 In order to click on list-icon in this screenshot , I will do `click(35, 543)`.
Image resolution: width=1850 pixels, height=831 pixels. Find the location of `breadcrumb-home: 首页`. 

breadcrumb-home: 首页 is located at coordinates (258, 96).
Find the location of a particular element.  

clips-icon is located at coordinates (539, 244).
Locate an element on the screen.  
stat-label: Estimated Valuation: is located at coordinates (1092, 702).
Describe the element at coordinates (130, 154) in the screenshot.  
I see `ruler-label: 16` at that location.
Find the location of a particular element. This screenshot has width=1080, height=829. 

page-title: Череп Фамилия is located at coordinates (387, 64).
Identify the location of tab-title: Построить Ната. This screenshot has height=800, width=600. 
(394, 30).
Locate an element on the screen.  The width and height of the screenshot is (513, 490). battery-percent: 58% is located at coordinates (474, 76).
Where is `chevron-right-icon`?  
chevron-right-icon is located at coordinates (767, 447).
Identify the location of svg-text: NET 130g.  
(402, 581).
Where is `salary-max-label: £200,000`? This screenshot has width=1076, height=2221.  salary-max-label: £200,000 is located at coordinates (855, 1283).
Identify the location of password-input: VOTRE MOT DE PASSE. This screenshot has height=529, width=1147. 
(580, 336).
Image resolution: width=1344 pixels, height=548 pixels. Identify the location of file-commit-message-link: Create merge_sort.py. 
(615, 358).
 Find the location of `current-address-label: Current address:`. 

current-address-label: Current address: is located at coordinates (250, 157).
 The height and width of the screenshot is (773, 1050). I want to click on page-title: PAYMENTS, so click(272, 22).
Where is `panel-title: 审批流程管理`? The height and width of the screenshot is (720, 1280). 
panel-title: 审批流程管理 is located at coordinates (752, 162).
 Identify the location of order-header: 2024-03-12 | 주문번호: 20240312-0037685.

ASSIGNMENT:
Can you render the span of the entries that opens with the line containing "Describe the element" and closes with the line containing "page-title: Череп Фамилия", both of those lines included, as a Markdown table with the columns Row and Line, omitting blank lines?

RESULT OF THIS TASK:
| Row | Line |
|---|---|
| 1 | Describe the element at coordinates (130, 154) in the screenshot.   |
| 2 | I see `ruler-label: 16` at that location. |
| 3 | Find the location of a particular element. This screenshot has width=1080, height=829.  |
| 4 | page-title: Череп Фамилия is located at coordinates (387, 64). |